Ila was moved that Helen had brought this disturbance to her. Against all the better wishes for her untouchable fortitude, Ila did feel sickened looking at the smudged beauty of the videos and images. They were carefree, volcanic, eruptive, joyous, and glowing with the pleasure of knowingly operating from the agreed upon center. That was the idea she kept returning to. That the most distinct pleasure everyone was taking came from the relief of being, for once for certain, at the center.
During the depths of the winter, Ila had been partial to reading novels with plots that unfolded within the structure of strict social settings: Jane Austen and her Georgian era, Edith Wharton and her Gilded Age, and across the world, Anna Karenina in late Imperial Russia. There was a perverse comfort to be found for Ila in reading about a world so ordered and ruled, even though the conflict of the heroes and heroines came from those rules, from pressing at the edges of the structure they lived within, sometimes to tragic effects, sometimes to fatal ones, and life was restricting for everyone, especially women, let alone those forbidden access to the social ‘set’ altogether. What was it, then, that was comforting to her about these novels? Was it that, in the scope of these novels, life outside of the cushy social sets was hardly acknowledged, seemed not to exist, except as a looming threat (poverty, obscurity, danger) to keep the characters subsuming to the protocols of their day? Was it comforting to read of a real world that had once existed with its spiked but articulable edges?
And what was this edgeless world that she and Helen seemed to live in now? How could she ever possibly understand it in its totality? Reading this type of novel had been Ila’s way of returning to the comfort of the other side of the window, the spectator’s side, peering out at life. Because once you went to this edgeless side, the side where now she was once again, and so was Helen, there was no frame, there was less of a frame then ever, at least it seemed to her.
To observe this group of people at the wedding on this Grecian island on their phones was like peering into a well-defined society, the last of its kind. Maybe they could have found some pleasure, then, in their position here, in the bed, looking through the window into this world. They found they did not, when it came down to it, want to be spectators after all. But they couldn’t be in this particular story, the one they were looking at. So what were they to do?
Ila thought of Austen and Wharton and even Tolstoy, what their heroines were trying to achieve. What the arc was for them. It was romance, generally, a successful romance and a successful position of stature in their society, preferably both. Both was the happy ending of an Austen tale. But if they couldn’t have the former, they would generally be forced to settle for the latter.
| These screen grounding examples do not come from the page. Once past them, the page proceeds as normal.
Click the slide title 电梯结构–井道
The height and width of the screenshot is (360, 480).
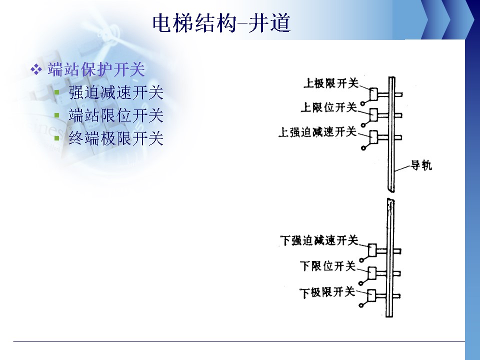click(x=222, y=23)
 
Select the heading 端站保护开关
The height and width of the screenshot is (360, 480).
click(x=96, y=69)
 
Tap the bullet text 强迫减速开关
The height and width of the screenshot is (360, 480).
click(x=116, y=92)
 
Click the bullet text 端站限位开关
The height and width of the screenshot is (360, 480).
click(x=116, y=116)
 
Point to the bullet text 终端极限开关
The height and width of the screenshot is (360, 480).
click(x=116, y=138)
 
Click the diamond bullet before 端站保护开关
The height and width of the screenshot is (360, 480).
click(x=36, y=70)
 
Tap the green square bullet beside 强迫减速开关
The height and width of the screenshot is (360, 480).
click(x=56, y=92)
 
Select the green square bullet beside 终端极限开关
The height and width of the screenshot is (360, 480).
click(x=56, y=138)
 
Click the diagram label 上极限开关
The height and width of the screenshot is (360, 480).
click(x=331, y=83)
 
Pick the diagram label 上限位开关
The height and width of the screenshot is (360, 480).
click(x=329, y=108)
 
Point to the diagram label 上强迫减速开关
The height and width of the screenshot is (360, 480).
click(x=318, y=132)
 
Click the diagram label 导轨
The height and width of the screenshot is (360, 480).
click(x=421, y=166)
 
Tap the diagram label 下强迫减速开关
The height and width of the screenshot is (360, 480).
click(x=319, y=240)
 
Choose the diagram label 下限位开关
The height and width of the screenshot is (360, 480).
click(x=328, y=266)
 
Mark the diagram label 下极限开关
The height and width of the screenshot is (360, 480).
click(x=327, y=292)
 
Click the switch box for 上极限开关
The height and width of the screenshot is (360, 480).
click(x=374, y=94)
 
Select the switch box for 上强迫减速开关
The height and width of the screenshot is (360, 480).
click(x=374, y=137)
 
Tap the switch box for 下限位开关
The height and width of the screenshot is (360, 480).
click(x=372, y=273)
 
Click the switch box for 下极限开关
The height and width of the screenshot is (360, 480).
click(x=372, y=296)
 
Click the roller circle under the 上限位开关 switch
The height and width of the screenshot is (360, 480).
click(x=363, y=125)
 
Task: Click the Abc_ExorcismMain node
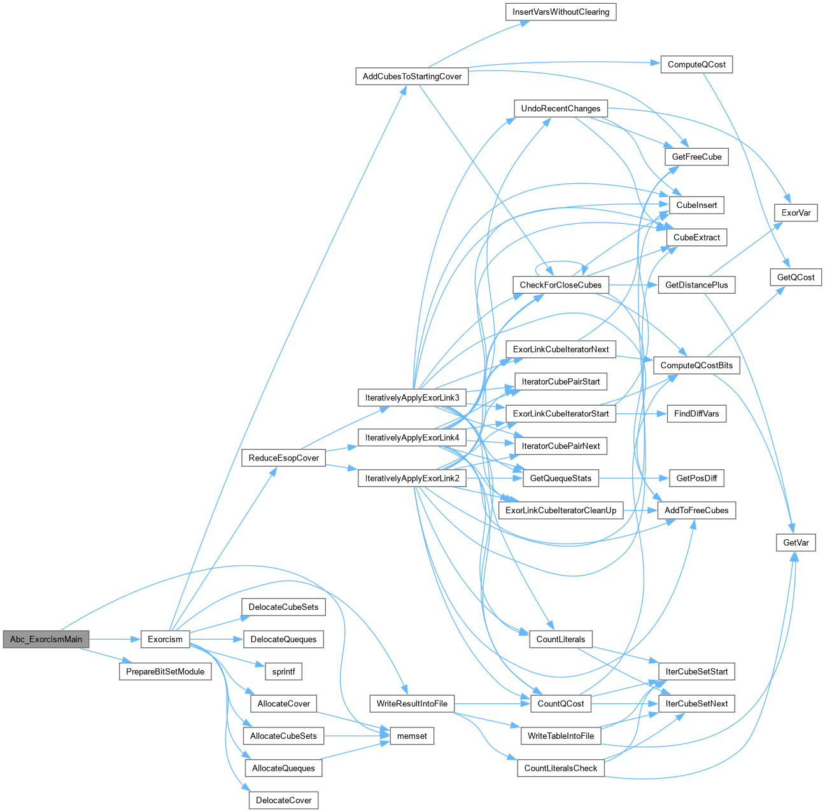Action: pos(46,639)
It was easy as a reader to wish for the heroines to choose romance every time, because romance was the option given for what seemed vital, against the grain, independent, headstrong, free. Stature meant less to Ila as a reader, because her interest was in reading about the pursuit of those vital qualities, and in the strictness of these societies, choosing real love meant choosing that subversive vitality. But now, in her real life beyond her spectator’s frame, it was almost the opposite. Choosing romance or marriage was regressive for women in the contemporary parlance, and choosing stature in your society was what made one independent and headstrong. The social mores had shifted dramatically. But what about striving for neither romance, nor stature? What about striving for those qualities Ila admired in a heroine, through the pursuit of truth? And also, what was truth? What on earth was truth?